(Saved entries)
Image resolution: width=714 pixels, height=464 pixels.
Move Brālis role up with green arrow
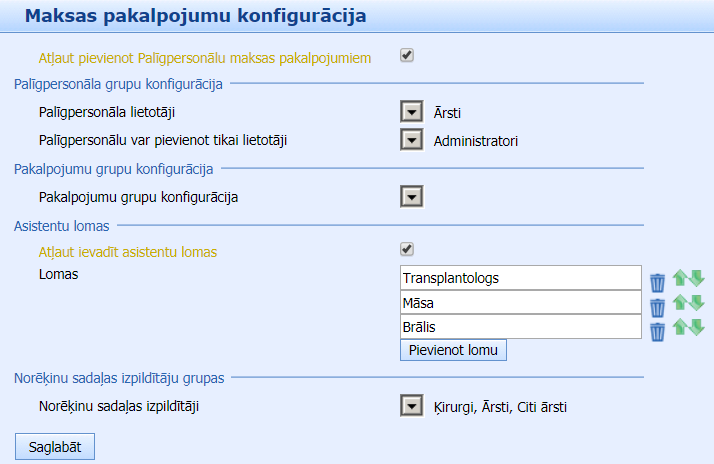pyautogui.click(x=680, y=327)
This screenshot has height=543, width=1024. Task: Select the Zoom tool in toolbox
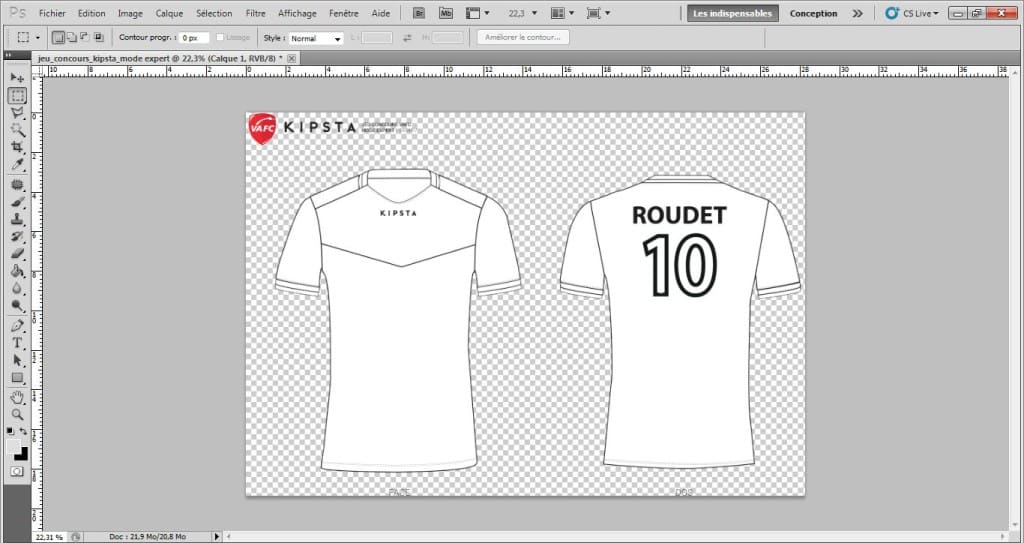17,414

Work instructions: The lines from the one containing "Move Brālis role up with green arrow" through the end of the data above are to be copied exactly, both ends included, and pictures are to be omitted.

Exercise answer:
Move Brālis role up with green arrow
pyautogui.click(x=680, y=327)
This screenshot has height=543, width=1024. Task: Select the Zoom tool in toolbox
17,414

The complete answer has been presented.